[Rows taken from a collection]
* * *

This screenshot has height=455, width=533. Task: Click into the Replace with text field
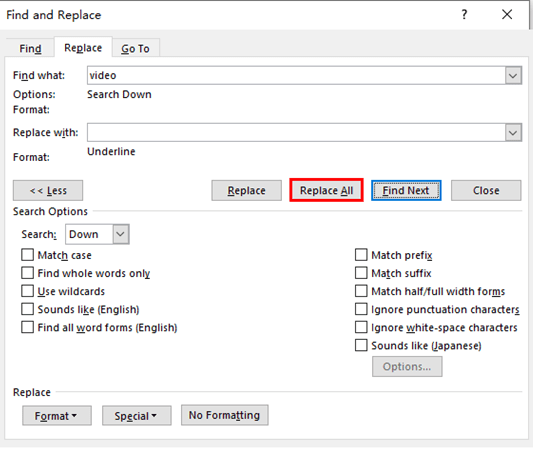pos(296,133)
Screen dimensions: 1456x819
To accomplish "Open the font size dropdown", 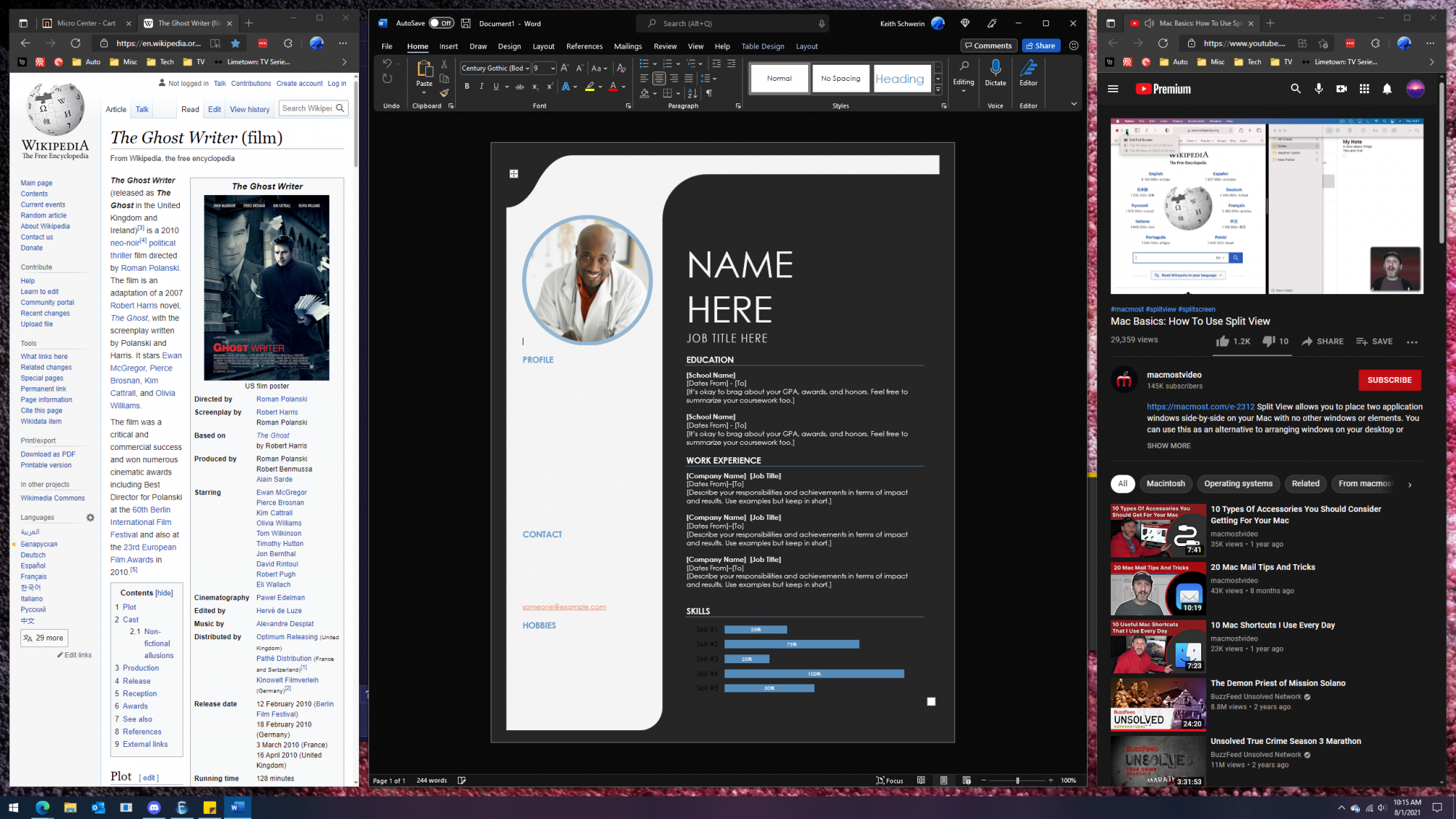I will (553, 68).
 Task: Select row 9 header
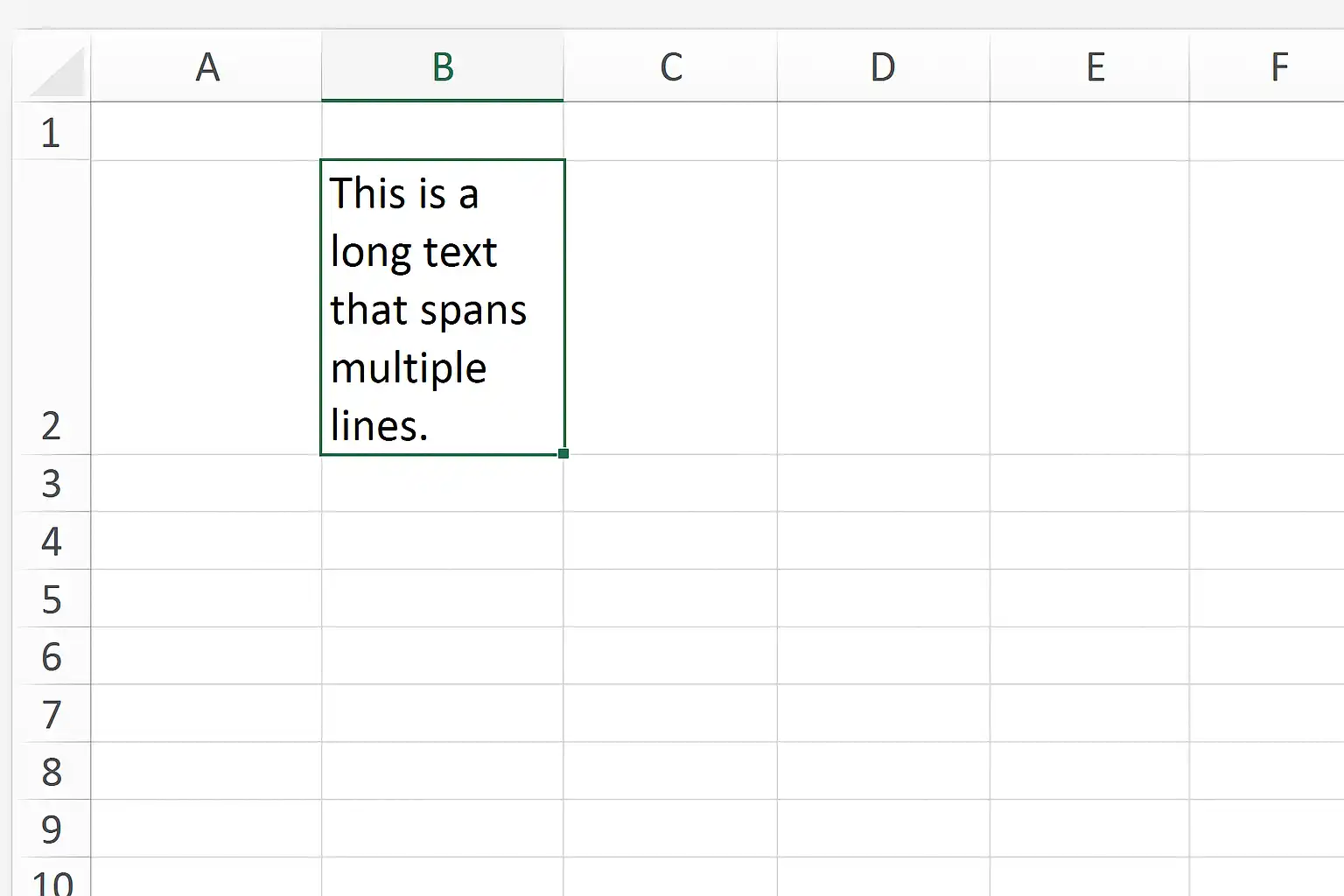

* * *

WHAT TO DO:
Find every line in the rows that contains the string "Task", and copy each of those lines out in full.

THE RESULT:
This screenshot has height=455, width=533. Task: Click into the Replace with text field
 Task: Select row 9 header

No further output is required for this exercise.